**ESTRATTO DEL DOCUMENTO:**
____

Oggi, nel giorno in cui avrebbe compiuto 93 anni, forse è giusto ricordare (o per alcuni scoprire) che Ernesto Che Guevara non è stato “soltanto” un rivoluzionario legato a ideali politici. Anzi, la sua figura è ancora così amata, a più di 50 anni dalla sua scomparsa, proprio perché va ben al di là del guerrigliero. Ce lo conferma Luce che accende la tua notte, la raccolta di poesie del Che con la traduzione a cura di Cosimo Damiano Damato, recentemente pubblicata da Compagnia Editoriale Aliberti. È qui che emerge finalmente e viene posto in primo piano il lato più inedito, cioè quello legato alla sua poetica.

____

[Estratti del dataset]
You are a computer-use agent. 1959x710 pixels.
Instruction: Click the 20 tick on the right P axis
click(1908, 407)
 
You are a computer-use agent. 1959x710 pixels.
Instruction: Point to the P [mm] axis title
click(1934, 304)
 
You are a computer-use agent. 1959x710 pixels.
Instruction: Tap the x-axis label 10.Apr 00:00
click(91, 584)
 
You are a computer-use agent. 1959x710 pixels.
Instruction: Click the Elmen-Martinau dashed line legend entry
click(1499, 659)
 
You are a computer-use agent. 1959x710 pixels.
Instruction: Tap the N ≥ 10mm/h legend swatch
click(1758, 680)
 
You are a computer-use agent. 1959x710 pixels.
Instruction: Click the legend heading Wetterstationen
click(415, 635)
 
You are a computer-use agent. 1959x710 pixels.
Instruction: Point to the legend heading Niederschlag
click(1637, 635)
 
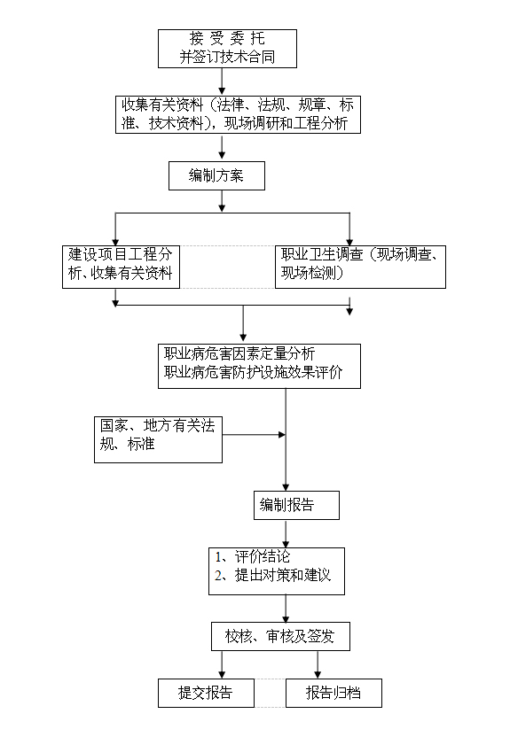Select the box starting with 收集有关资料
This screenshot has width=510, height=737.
pos(238,114)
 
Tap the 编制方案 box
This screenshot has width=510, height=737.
pos(217,175)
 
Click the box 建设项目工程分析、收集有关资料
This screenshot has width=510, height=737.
pos(121,264)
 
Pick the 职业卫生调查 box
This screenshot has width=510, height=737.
pos(360,264)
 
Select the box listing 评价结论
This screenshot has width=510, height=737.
pos(276,570)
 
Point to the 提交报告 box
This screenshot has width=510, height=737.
pos(206,693)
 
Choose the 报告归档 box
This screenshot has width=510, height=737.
pos(333,693)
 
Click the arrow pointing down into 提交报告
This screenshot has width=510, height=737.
pos(221,665)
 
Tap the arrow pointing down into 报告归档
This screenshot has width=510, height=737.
pos(318,665)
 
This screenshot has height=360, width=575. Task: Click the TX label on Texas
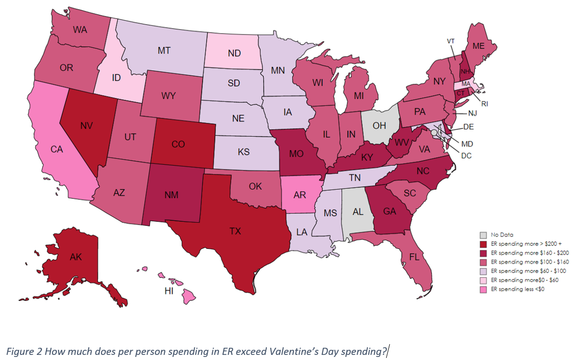pos(235,231)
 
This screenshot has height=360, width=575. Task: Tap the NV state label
pos(86,124)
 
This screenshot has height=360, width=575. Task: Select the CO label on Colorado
pos(178,144)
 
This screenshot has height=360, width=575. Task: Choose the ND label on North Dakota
pos(234,53)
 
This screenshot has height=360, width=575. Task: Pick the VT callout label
pos(451,41)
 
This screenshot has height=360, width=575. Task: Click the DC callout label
pos(466,156)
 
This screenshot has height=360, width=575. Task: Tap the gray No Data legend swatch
pos(483,235)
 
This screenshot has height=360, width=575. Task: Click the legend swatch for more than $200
pos(483,244)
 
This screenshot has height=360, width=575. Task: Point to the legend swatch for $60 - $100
pos(483,271)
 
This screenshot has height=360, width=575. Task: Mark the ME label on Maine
pos(478,46)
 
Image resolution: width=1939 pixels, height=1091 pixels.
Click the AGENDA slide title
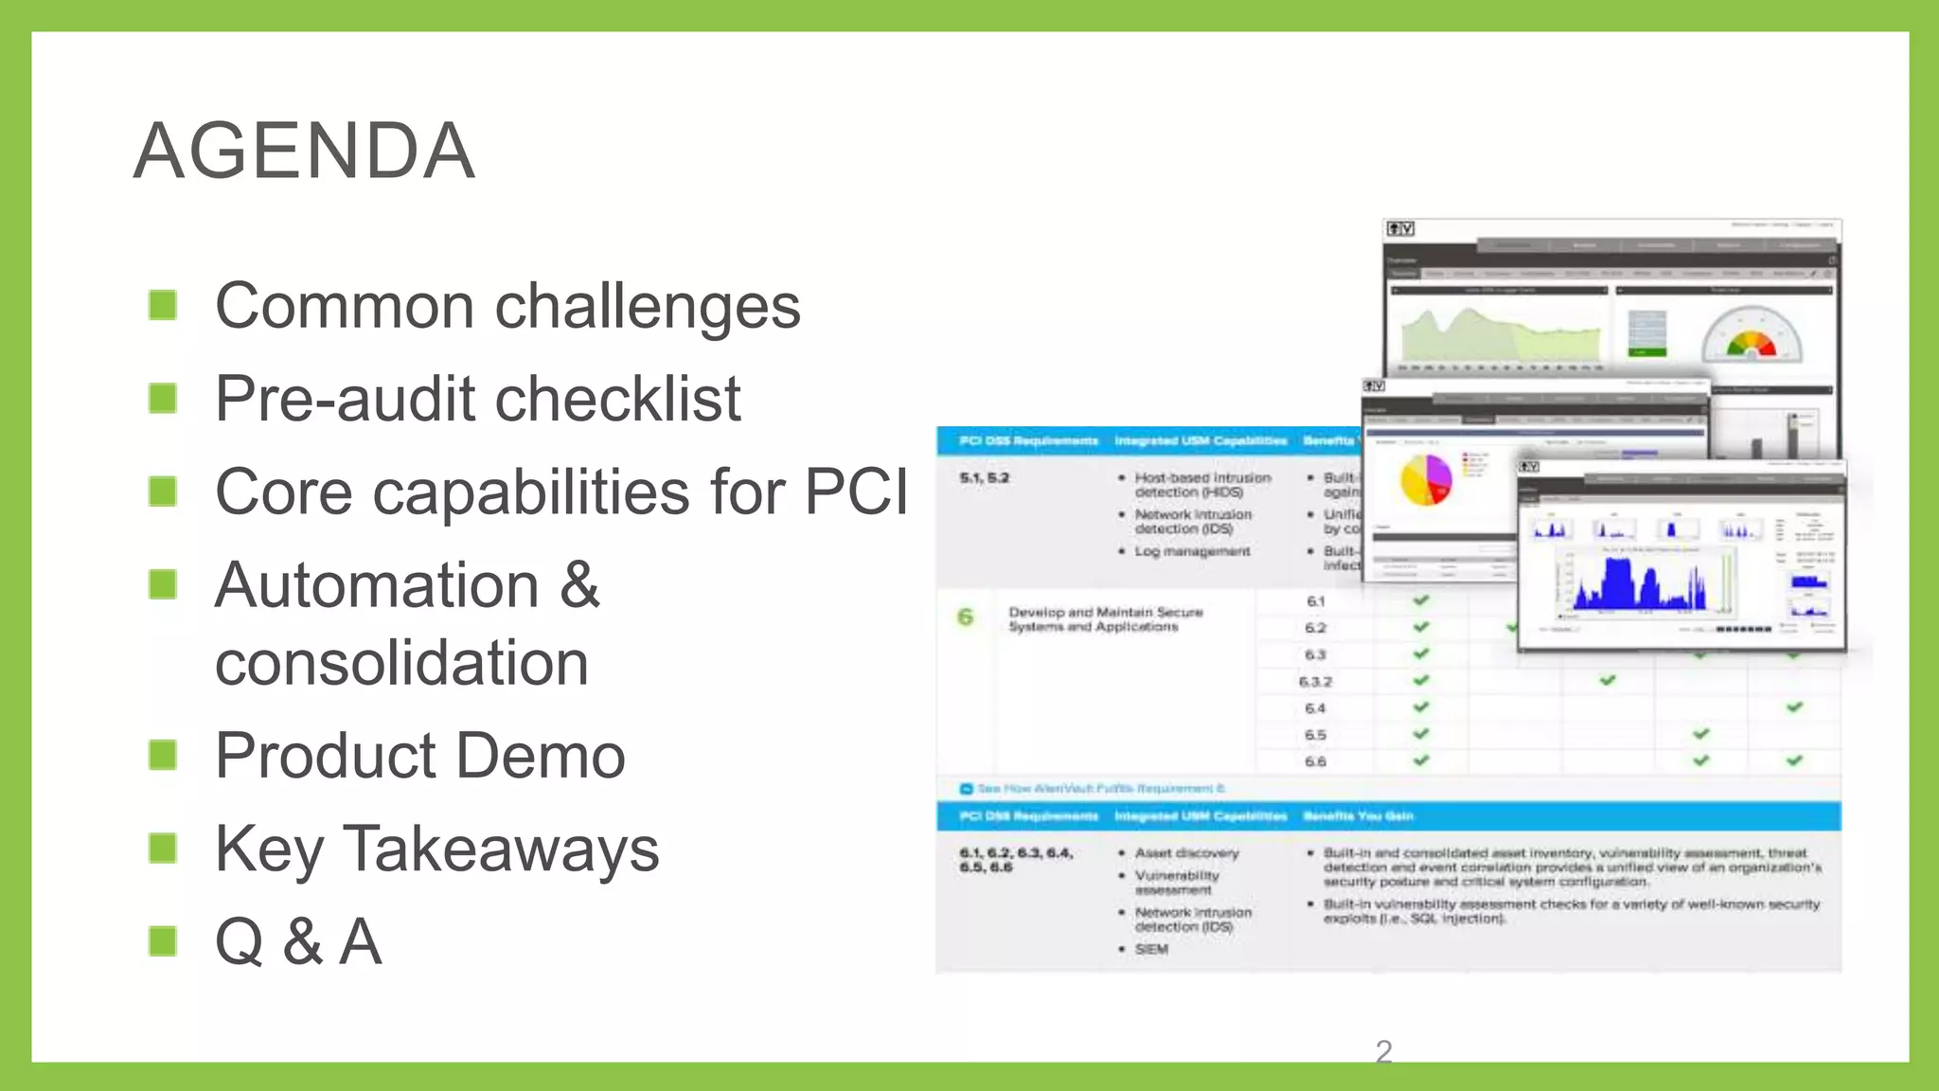(x=304, y=151)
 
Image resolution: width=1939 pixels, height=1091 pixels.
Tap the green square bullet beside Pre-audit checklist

____

**CONSEGNA:** Modifica il tratto dell'articolo sulle poesie del Che che va da "Oggi, nel giorno" fino a "alla sua poetica.", mettendo "combattente" al posto di "guerrigliero", e riscrivilo per intero. I record non hanno alcun ruolo in questo lavoro.

**RISPOSTA ATTESA:**
Oggi, nel giorno in cui avrebbe compiuto 93 anni, forse è giusto ricordare (o per alcuni scoprire) che Ernesto Che Guevara non è stato “soltanto” un rivoluzionario legato a ideali politici. Anzi, la sua figura è ancora così amata, a più di 50 anni dalla sua scomparsa, proprio perché va ben al di là del combattente. Ce lo conferma Luce che accende la tua notte, la raccolta di poesie del Che con la traduzione a cura di Cosimo Damiano Damato, recentemente pubblicata da Compagnia Editoriale Aliberti. È qui che emerge finalmente e viene posto in primo piano il lato più inedito, cioè quello legato alla sua poetica.